Data items:
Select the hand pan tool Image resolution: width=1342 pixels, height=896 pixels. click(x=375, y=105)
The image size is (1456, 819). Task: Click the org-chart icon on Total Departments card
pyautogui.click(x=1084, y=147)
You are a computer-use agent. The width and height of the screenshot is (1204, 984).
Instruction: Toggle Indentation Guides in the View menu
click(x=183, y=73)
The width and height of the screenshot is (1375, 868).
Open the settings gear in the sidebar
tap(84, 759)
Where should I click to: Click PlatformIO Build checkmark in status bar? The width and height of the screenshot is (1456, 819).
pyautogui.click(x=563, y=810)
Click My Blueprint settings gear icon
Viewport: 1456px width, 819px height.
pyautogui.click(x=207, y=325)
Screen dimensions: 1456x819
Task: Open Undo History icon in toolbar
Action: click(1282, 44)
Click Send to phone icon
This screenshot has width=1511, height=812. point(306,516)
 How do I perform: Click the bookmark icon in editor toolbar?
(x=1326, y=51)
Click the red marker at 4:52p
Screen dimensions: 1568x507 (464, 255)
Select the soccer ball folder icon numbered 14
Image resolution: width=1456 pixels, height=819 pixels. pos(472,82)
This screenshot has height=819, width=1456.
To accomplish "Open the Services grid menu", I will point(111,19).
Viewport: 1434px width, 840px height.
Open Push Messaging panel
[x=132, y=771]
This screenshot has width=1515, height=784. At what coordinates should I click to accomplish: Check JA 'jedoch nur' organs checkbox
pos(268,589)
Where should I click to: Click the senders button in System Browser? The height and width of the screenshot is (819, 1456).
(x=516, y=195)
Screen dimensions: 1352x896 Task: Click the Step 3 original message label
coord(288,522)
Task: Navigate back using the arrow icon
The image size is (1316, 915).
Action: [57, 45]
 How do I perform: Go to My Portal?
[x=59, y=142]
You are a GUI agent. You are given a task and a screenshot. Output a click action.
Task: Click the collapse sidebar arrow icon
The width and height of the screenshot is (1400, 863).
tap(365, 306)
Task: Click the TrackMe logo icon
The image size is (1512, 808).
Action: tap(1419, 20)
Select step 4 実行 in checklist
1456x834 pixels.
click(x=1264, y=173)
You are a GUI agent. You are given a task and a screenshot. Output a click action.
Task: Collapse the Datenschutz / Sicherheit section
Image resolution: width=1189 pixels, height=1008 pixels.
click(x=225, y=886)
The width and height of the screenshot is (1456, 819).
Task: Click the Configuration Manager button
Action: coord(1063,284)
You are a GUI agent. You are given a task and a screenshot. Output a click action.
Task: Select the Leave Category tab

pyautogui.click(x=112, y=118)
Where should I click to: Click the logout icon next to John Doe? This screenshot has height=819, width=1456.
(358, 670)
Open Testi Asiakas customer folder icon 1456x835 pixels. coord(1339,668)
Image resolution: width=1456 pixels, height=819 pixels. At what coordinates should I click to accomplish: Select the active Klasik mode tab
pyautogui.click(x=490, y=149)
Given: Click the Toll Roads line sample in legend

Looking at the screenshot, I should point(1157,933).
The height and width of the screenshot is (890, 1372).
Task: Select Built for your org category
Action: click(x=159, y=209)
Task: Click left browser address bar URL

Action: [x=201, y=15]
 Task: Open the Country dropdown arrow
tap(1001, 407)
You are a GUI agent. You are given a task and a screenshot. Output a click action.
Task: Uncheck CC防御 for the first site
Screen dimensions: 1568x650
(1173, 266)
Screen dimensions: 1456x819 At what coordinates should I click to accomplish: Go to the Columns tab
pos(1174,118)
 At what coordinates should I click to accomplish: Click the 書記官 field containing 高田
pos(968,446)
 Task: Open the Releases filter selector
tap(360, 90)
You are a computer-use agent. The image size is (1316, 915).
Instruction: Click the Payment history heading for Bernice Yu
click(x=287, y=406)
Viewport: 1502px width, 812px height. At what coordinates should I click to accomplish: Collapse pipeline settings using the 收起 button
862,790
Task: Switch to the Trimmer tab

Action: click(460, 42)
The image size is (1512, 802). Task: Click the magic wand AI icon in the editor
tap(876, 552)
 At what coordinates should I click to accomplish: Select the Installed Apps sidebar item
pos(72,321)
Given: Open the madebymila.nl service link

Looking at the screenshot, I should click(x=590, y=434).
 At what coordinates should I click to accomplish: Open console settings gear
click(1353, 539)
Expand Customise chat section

### What needs to be done:
Starting from the records above, filter out all lines except those containing the word "section".

### Result below:
Task: Collapse the Datenschutz / Sicherheit section
Expand Customise chat section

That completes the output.